I got a wonderful message from Mary Morrison this morning, about a Virtual Lace Week which Knitting Beyond the Hebrides is holding in April. I can hardly wait. I used to be a member, but it is one of the many things in life that has drifted away from me. I made haste to sign up again.
Religion
Mary, on her website, worries about whether she can hold out for a Yarn Fast in Lent this year. The secret, my dears, is to drink steadily during the other weeks of the year (cider is my choice, Henry Weston’s Vintage Special Cider Reserve, to be specific) – then you’ve got something to give up which won’t affect your knitting. Might even improve it.
I was wandering idly about Cyberspace yesterday, following a link or two in the sidebar of a Blog I enjoy – can’t remember which – and found some thoughts about Lent on the Blog of a young man. At the top was a picture of Christ in the Garden of Gethsemane, with the caption “Towards the Crucifiction”. I assumed, until I had read a fair amount, that what followed was going to be wittily blasphemous, or at any rate, sceptical. I’m afraid it was an honest misspelling. Positively Joycean.
Knitting
I’m doing row 52 of the Princess Shawl Border. How’s that for rattling along? I have decided to lay it aside after row 66. That marks a natural small climax in the pattern although, of course, Shetland lace being Shetland lace, other motifs will have introduced themselves and be building towards other climaxes. It also means that I will have finished the first of three pages of border charts, although, alas! I won’t be one-third of the way home. Not that finishing the border will be anything like home, when the whole shawl is considered.
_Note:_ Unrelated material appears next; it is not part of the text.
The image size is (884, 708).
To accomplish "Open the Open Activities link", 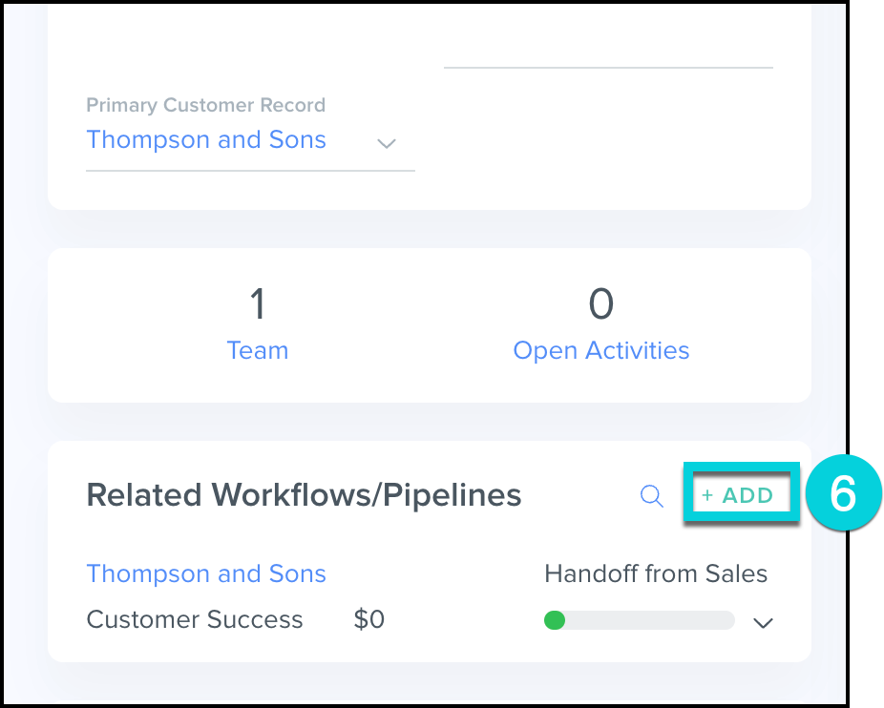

Crikey! What are the chances of ever finishing this? But I love the way it looks now, when it's lying about in a weightless heap, waiting for our next session.
Much thought was devoted yesterday to what might be called by now the Calcutta Cup Problem. Encouraged, especially, by Mama Lu’s comment, I put in a bit of work on elephants, and despaired. An elephant, in order to be intelligible in lace, would have to be so big as to be absurd. I’d love to be proved wrong on that. Does anyone know how to knit a lacey elephant in, say, 30 rows or so?
I’ve nothing against elephants. I have even knit some. It’s lacey elephants that pose a problem.
Whereas the Cup itself, being tankard-shaped with handles, is fairly easy at least to suggest.
Well, I’ll keep you posted.
Lorna, I heard from the Scottish Rugby Union. The Cup will be on public display – indeed, it is going to be taken on a tour of Scotland. Watch their website.